On Sept. 12, 2004, 15-year-old Jeanna Giese bent down to pick up a wounded bat in her hometown of Fond du Lac, Wis. When the creature bit her left index finger, she treated the cut like any other (with hydrogen peroxide) and carried on with her life. But a month later, Giese was struck with double vision, slurred speech, and a fever of 102° F. Doctors tested her for several infections but each result came back negative. Finally, her mother recalled the bat bite and doctors filled in the blank: Jeanna had rabies—a viral infection that causes acute encephalitis and is almost always fatal when victims do not receive a vaccine of immunoglobulin immediately after infection.
But Rodney Willoughby Jr., a 55-year-old physician at the Children’s Hospital of Wisconsin, would challenge that notion with a radical therapy called the “Milwaukee protocol,” and Giese would become the first-known person to survive a rabies infection without receiving an inoculation. “We decided to use a strategy,” explains Willoughby, “where we would support the patient for a natural immune response to clear the infection.” Willoughby wanted to see if Giese’s immune system could, under the right conditions, overcome rabies on its own. He sedated Jeanna, inducing a coma (Willoughby has since moved to a lighter sedation), and put her on a number of antiviral drugs, believing that a dormant brain would keep her alive longer and allow the body to marshal its defences more effectively. “One in five rabies patients die of heart stoppage in the first week of treatment,” says Willoughby, “and if you sedate the brain then the brain can’t [stop the heart].” Jeanna suffered some brain damage from the sedation, but the treatment worked: her brain slept while her body fought off the disease, says Willoughby. “All we do,” he adds, referring to the most recent guidelines of his protocol, “is essentially provide you with a breathing tube and give you a couple medicines to keep you out of trouble. Then we let your immune system do what it has to do.” Willougby called his treatment the Milwaukee protocol after the city where the first treatment took place, and has made it accessible online for doctors around the world. Giese, now 21, graduated from Lakeland College in May, with a degree in biology.

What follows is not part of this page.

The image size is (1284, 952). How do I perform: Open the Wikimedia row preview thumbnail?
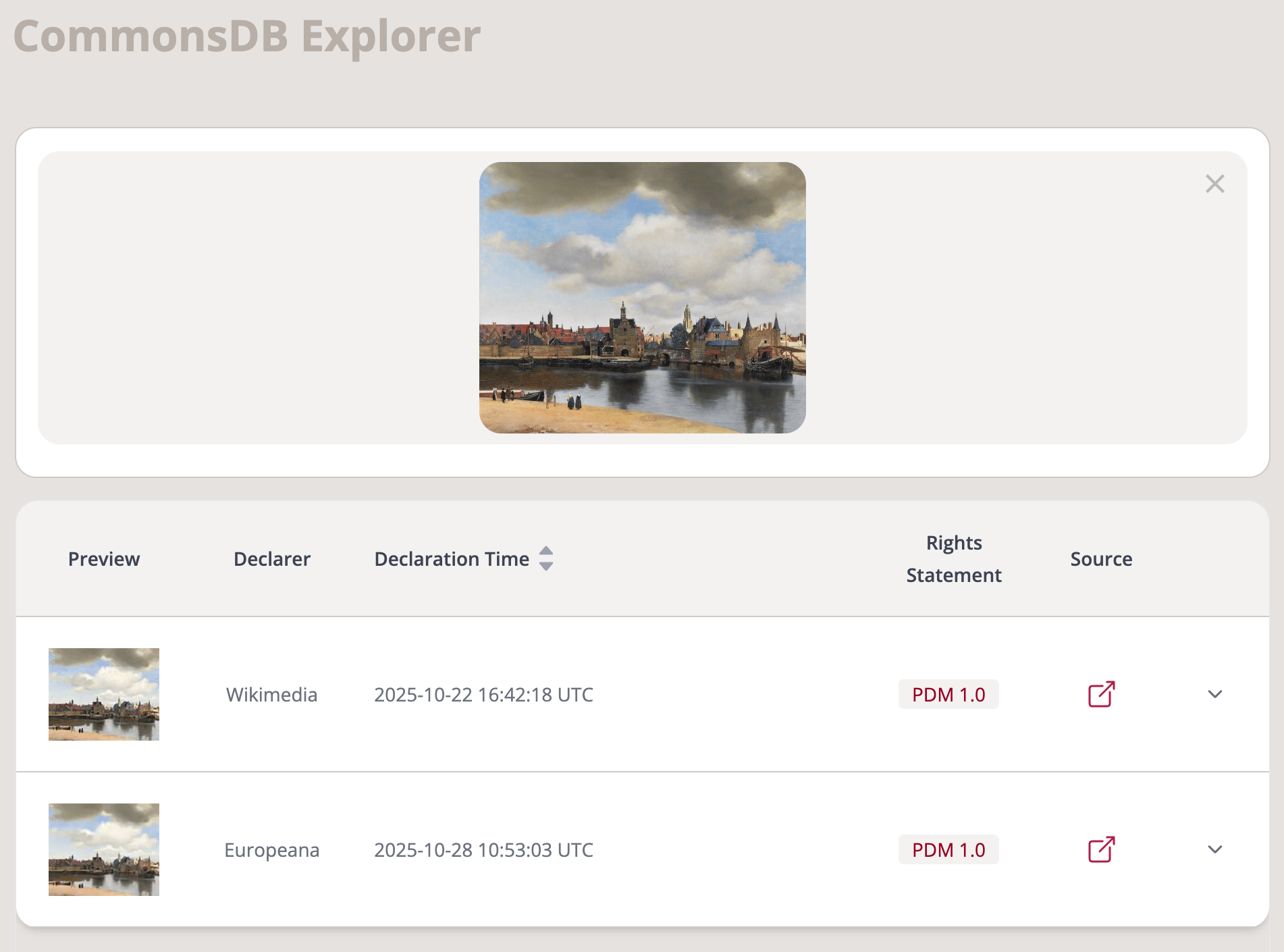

In the last seven years, five other patients, from Qatar to Peru, have survived rabies after undergoing the Milwaukee protocol. The most recent success story is Precious Reynolds, an 11-year-old from northern California, who beat the infection in July. Precious attends a rural public school in Willow Creek, Calif., where the teachers and students regularly fed and played with feral cats. “It turns out Precious was the queen of the hill,” says Willoughby, who was in contact with the girl’s doctor throughout her treatment. “She handled the cats the most. That was probably the cause of exposure.”

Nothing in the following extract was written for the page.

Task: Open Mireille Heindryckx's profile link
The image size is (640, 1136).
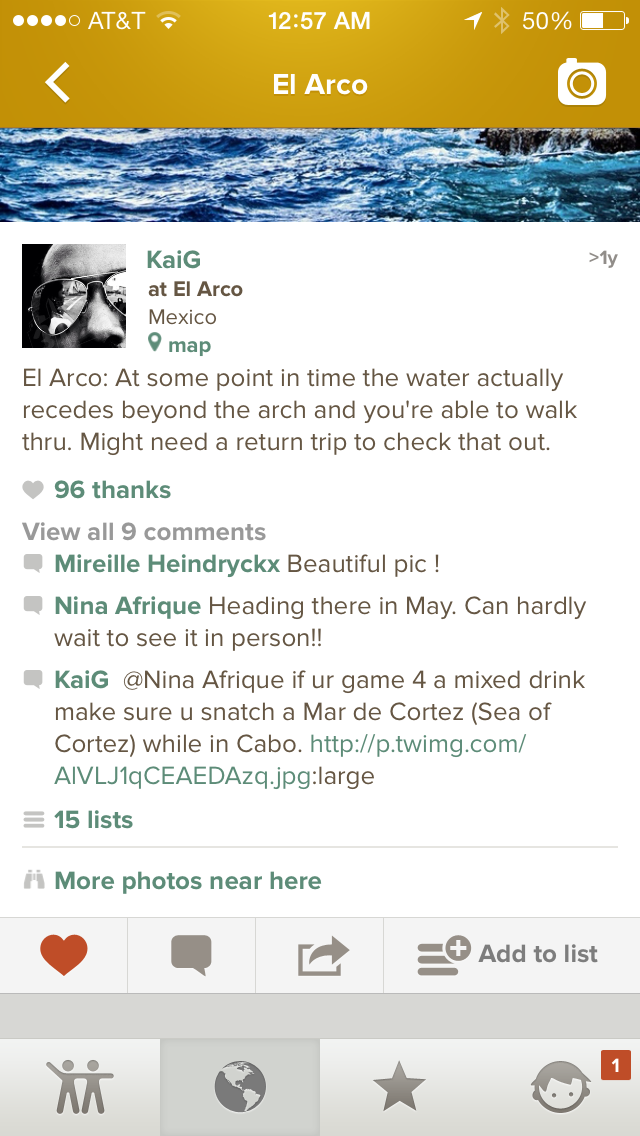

Precious is currently recovering rapidly from the virus, says Willoughby, showing no signs of brain damage from the sedation. But not every protocol-aided survivor has been so lucky. Some suffer from “locked-in syndrome,” a condition of almost complete physical paralysis (some patients can move only an eyelid) resulting from the sedation. It’s this kind of outcome that has kept Willoughby’s innovation on the medical periphery. In fact, in many parts of the world, his methods are vehemently discouraged. “In Asia and elsewhere,” says Thiravat Hemachudha, a Thai neurologist and rabies expert, “we strongly recommend not to apply this to any of our patients.” Hemachudha argues that heavy sedation is unnecessary and dangerous—a criticism Willoughby says he is all too familiar with. “We are regularly pummelled at scientific meetings,” he says. “Critics say that our survivors are natural survivors, and would have lived even if we hadn’t done the protocol.” Another common criticism is that the method prolongs suffering and offers false hope. To date, the protocol has been used on approximately 38 patients, six of whom have survived.
Worldwide, 50,000 people die of rabies each year, a figure that makes the protocol’s success rate unimpressive to its critics. But it’s a start, argues Willoughby, especially considering the dearth of spontaneous recoveries without it. He is also quick to note that the professors he trained under in medical school were some of the first doctors to try to treat childhood leukemia—an undertaking regarded at the time with similar disdain. Like rabies, explains Willoughby, childhood cancers were once believed to be 100 per cent fatal, and not worth treating. “But they didn’t buy that,” he says of his professors. “Now, 40 years later, it’s 80 per cent survival at five years.” It seems—unlike many of his contemporaries—that Willoughby is more invested in the science of possibility than sheer probability. Or as he likes to put it, “Better six survivors than none at all.”